● **Given instruction**
From the material below, pull out every line that contains the word "Determine".

>>>

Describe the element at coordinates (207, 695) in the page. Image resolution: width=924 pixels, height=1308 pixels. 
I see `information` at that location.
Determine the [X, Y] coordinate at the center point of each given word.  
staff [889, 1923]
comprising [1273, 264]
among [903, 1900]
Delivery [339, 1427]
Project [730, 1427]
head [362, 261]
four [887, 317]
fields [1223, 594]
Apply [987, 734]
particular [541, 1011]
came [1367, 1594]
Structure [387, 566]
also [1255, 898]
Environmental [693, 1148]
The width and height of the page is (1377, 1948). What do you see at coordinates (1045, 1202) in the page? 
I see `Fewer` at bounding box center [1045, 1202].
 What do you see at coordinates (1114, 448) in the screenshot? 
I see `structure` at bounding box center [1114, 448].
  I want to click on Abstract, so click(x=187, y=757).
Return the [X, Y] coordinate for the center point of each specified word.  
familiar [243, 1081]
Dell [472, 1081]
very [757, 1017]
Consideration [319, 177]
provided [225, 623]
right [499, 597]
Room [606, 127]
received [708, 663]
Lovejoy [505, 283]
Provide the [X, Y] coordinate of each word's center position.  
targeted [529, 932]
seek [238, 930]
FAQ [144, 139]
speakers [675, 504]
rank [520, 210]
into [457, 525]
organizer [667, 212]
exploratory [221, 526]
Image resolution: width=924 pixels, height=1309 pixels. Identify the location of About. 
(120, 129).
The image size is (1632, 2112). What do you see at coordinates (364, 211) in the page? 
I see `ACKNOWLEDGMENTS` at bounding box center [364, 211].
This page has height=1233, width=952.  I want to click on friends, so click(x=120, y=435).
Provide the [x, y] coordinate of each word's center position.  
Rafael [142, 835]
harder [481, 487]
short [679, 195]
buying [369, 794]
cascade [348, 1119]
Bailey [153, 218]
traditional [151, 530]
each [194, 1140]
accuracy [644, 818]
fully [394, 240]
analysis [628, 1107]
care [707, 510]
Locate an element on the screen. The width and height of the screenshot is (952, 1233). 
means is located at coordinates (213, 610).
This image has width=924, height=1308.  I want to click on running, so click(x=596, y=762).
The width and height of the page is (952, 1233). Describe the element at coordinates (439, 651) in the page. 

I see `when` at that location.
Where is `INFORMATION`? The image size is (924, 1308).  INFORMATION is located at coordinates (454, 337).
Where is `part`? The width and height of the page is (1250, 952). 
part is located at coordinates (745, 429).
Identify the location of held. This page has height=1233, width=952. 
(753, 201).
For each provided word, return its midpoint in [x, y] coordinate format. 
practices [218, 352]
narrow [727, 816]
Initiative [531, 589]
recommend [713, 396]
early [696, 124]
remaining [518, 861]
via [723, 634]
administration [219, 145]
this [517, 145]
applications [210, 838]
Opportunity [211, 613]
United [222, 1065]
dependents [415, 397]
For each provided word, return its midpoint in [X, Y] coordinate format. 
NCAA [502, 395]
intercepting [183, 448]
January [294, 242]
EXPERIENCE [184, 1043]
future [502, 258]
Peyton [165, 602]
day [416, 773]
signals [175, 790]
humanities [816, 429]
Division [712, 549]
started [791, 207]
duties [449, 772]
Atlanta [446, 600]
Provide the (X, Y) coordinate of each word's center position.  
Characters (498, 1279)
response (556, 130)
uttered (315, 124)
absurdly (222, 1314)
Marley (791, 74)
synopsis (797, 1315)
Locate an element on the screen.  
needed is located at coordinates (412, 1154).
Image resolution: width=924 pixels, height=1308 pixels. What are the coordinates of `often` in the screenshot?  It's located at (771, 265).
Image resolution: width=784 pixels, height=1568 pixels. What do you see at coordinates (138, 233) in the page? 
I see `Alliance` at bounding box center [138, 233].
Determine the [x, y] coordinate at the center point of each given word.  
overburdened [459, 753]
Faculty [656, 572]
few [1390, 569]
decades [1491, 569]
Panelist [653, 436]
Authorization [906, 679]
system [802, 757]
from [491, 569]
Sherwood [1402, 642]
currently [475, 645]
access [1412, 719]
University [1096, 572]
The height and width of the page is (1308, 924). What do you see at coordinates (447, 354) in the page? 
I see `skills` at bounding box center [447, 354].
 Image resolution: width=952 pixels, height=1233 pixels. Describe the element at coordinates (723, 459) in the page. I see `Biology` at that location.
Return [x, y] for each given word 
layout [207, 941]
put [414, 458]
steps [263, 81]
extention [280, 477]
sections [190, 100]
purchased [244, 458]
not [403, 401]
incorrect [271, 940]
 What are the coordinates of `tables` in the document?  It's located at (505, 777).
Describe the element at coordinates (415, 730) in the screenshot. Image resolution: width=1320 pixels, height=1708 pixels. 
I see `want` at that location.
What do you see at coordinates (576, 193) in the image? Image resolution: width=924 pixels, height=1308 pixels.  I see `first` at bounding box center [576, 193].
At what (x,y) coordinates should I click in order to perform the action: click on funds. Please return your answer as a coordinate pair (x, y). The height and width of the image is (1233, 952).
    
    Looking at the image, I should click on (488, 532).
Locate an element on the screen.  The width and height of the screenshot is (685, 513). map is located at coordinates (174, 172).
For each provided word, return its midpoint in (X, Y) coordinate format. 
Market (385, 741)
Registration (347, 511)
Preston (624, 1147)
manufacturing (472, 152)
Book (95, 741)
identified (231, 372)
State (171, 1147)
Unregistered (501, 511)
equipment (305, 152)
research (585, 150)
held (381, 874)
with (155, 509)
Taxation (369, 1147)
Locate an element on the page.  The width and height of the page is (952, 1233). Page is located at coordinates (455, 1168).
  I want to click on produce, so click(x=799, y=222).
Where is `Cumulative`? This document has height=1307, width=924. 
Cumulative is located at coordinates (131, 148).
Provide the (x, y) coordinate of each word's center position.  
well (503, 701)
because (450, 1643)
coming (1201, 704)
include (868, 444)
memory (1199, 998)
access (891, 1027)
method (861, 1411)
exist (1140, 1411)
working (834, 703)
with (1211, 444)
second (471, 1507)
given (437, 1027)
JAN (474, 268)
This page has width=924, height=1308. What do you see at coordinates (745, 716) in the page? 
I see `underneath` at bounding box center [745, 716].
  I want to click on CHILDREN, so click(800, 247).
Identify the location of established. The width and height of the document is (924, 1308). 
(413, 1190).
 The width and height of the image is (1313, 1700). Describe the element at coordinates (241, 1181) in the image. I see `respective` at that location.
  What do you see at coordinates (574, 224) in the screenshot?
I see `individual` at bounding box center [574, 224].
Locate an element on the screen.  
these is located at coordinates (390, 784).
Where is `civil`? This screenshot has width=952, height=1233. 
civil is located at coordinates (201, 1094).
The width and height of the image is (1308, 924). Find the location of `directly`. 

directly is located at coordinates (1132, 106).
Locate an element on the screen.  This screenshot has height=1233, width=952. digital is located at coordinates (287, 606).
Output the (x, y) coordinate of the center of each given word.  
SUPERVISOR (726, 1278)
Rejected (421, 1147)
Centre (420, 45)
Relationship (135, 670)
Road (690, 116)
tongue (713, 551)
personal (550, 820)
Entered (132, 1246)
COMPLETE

<<<

● **Output below**
Determine the [X, Y] coordinate at the center point of each given word.  
Determine the [x, y] coordinate at the center point of each given word.  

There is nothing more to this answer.